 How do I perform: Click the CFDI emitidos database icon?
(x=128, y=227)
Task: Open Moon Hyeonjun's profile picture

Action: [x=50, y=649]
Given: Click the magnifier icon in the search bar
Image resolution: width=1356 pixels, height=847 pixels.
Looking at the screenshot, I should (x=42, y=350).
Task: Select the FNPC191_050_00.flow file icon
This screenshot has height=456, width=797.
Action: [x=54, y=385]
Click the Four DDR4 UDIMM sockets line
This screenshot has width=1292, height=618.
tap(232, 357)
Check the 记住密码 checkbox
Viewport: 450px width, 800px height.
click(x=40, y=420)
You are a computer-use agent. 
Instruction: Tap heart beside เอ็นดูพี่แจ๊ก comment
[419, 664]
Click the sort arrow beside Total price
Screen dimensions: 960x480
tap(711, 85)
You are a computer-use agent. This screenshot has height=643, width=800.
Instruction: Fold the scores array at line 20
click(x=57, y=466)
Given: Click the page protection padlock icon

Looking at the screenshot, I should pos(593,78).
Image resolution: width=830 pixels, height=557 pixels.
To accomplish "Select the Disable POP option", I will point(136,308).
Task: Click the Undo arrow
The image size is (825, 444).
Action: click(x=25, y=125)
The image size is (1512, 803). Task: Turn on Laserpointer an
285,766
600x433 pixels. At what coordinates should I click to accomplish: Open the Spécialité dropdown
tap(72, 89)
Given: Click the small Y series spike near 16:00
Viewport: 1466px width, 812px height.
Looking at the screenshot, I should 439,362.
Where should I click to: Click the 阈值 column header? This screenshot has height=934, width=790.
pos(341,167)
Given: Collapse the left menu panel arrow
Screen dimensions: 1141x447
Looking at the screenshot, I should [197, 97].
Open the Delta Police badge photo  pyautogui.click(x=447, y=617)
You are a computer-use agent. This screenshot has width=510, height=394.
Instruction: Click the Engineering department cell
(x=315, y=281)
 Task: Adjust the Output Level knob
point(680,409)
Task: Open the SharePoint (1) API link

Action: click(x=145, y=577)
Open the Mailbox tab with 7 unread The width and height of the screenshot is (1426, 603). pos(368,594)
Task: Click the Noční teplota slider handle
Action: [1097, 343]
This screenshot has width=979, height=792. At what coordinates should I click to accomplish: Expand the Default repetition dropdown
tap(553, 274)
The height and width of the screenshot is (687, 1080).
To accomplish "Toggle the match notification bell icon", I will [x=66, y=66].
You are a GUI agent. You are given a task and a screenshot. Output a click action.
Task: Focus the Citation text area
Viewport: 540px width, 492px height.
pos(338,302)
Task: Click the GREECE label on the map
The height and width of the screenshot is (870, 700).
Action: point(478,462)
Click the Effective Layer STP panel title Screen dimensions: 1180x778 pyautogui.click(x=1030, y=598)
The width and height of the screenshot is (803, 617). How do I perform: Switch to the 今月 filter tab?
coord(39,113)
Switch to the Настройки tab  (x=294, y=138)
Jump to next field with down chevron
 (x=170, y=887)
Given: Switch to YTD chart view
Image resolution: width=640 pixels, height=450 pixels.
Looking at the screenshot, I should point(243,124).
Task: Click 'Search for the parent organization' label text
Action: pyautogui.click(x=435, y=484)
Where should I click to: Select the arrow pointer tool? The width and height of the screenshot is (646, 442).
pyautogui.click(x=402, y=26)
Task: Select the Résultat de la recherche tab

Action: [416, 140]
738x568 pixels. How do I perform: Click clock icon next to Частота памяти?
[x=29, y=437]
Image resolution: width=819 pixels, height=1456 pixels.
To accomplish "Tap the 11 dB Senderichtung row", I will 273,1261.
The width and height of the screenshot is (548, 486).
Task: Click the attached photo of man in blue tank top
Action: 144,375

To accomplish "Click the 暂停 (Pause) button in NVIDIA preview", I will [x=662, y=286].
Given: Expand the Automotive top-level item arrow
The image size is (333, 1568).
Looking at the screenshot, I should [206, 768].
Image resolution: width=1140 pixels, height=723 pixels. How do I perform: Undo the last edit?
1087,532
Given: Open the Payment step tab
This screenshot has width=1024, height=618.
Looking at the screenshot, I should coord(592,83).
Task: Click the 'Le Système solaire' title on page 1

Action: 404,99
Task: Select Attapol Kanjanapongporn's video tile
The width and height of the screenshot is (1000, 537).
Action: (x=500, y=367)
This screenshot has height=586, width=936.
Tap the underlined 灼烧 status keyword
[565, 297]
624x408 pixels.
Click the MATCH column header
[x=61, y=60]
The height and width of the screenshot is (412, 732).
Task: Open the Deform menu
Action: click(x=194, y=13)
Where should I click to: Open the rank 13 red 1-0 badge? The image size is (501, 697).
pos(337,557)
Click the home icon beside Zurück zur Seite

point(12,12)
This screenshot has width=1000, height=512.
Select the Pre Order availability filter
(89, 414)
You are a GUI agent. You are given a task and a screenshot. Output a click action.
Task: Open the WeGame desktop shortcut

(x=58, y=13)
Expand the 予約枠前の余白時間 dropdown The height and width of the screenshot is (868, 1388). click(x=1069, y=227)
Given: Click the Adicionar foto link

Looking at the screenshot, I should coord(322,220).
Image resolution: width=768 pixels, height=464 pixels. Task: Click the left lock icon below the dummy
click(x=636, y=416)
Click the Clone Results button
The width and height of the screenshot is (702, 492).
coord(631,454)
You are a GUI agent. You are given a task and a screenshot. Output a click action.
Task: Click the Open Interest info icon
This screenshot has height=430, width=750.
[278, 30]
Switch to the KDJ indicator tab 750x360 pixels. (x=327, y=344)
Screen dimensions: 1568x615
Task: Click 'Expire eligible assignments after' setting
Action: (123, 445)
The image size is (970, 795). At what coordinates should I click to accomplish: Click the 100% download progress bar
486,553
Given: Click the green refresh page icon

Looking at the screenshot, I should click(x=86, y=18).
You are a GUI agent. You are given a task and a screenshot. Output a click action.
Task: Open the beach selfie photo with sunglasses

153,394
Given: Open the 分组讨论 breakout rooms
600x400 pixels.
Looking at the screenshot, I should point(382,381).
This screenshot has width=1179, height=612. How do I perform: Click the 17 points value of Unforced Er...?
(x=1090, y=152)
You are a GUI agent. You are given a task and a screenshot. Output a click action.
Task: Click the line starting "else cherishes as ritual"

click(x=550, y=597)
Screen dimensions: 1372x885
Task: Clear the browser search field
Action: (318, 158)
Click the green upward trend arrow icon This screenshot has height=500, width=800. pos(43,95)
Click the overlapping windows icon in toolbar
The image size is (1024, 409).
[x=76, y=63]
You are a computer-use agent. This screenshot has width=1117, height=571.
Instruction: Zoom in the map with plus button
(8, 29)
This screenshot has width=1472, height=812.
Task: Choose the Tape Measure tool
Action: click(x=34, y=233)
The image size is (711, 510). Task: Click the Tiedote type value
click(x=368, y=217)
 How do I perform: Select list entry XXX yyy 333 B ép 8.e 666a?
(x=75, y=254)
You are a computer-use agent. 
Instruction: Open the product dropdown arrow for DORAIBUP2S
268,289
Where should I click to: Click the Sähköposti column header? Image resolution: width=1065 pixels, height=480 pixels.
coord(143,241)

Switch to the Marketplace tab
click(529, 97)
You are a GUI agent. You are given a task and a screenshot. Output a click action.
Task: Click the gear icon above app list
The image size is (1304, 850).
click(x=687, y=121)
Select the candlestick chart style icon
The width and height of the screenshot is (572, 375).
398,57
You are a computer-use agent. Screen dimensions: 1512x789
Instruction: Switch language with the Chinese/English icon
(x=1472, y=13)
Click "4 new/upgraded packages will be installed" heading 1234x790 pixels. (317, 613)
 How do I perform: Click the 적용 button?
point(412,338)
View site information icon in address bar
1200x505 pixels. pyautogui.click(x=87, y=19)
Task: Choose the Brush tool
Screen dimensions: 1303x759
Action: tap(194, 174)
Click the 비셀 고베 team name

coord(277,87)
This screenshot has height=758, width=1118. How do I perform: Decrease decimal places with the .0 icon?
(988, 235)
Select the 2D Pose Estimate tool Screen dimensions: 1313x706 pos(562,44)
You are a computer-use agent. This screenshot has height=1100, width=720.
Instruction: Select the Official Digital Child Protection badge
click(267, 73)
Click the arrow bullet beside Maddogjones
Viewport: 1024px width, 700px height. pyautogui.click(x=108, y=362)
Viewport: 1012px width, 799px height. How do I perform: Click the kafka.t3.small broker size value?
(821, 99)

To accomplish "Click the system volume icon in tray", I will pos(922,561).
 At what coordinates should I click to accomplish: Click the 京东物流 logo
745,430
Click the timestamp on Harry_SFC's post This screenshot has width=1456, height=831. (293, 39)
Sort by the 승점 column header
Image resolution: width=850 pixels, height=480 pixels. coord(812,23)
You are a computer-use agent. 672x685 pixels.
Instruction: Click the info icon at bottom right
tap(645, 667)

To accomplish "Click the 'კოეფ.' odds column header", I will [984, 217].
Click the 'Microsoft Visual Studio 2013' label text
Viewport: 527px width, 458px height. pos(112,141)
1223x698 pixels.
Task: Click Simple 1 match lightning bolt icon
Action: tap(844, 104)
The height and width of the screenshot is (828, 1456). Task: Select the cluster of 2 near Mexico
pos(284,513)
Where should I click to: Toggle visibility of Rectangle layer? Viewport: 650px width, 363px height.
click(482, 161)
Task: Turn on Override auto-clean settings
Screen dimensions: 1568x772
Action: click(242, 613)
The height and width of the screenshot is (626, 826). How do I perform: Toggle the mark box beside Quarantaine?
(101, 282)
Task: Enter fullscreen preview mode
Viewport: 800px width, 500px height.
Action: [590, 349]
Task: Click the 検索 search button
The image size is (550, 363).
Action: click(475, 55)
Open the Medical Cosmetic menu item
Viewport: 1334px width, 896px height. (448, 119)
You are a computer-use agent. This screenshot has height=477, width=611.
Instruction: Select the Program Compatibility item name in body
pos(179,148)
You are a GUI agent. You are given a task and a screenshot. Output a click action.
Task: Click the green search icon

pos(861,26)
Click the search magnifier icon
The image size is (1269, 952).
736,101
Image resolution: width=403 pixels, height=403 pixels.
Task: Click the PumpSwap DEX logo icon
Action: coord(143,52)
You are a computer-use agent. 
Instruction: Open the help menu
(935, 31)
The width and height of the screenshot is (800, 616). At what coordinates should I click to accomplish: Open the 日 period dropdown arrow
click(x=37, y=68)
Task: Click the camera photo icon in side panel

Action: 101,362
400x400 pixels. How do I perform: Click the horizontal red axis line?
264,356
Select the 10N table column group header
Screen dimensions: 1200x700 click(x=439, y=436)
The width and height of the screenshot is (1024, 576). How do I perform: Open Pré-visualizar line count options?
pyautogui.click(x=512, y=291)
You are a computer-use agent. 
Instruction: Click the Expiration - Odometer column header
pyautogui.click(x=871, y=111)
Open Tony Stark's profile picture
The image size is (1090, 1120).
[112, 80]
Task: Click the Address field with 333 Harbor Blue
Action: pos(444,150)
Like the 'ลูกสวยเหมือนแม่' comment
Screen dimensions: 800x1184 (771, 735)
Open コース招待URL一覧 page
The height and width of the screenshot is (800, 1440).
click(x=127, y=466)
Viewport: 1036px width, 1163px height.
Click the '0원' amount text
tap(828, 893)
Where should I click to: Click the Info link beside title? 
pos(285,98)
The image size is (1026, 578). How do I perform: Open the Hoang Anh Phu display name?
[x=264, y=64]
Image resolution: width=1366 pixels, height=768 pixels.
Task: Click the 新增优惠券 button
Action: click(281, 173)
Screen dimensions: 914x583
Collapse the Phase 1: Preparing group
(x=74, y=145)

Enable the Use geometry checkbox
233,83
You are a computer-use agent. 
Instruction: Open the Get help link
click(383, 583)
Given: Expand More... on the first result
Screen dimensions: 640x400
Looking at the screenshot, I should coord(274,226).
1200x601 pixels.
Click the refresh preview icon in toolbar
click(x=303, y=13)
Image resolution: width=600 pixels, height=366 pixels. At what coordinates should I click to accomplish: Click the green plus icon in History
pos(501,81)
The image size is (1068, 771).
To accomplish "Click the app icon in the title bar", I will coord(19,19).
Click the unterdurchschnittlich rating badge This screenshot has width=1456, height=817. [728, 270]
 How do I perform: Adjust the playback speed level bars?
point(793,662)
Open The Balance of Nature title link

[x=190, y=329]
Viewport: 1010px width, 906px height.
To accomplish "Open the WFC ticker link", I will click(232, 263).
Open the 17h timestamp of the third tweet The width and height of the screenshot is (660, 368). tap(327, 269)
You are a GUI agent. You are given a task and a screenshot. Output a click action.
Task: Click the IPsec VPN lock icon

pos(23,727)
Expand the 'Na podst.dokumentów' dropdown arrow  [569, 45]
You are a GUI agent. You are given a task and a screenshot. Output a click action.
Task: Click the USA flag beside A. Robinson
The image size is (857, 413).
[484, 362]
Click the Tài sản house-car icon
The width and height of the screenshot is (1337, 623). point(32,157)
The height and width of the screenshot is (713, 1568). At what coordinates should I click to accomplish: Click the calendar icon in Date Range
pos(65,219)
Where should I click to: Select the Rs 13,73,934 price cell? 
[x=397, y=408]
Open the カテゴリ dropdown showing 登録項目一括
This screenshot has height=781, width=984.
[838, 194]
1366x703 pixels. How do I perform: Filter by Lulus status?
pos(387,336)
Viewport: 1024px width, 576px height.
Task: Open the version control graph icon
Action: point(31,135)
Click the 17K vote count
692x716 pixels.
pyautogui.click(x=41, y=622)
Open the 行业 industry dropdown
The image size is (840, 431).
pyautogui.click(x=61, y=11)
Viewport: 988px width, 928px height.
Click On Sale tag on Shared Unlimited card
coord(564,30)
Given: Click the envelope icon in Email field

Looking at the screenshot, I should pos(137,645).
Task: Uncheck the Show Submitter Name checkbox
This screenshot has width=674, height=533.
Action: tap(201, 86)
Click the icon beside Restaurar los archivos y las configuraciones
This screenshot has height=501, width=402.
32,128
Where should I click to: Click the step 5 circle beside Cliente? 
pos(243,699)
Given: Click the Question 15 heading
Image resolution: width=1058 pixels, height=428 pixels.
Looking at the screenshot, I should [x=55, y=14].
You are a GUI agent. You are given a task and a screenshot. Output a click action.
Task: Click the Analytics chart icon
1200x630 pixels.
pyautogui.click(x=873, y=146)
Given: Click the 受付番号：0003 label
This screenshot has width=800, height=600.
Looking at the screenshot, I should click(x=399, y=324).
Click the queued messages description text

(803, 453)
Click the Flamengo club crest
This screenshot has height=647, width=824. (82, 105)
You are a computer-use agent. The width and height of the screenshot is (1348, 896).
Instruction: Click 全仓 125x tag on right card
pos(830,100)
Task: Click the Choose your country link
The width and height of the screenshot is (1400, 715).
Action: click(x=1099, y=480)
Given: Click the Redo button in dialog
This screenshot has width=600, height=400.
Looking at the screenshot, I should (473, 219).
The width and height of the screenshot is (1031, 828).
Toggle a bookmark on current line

######

If a line in the records contains the word "timestamp", copy it out.

Click the timestamp on Harry_SFC's post This screenshot has width=1456, height=831. (293, 39)
Open the 17h timestamp of the third tweet The width and height of the screenshot is (660, 368). tap(327, 269)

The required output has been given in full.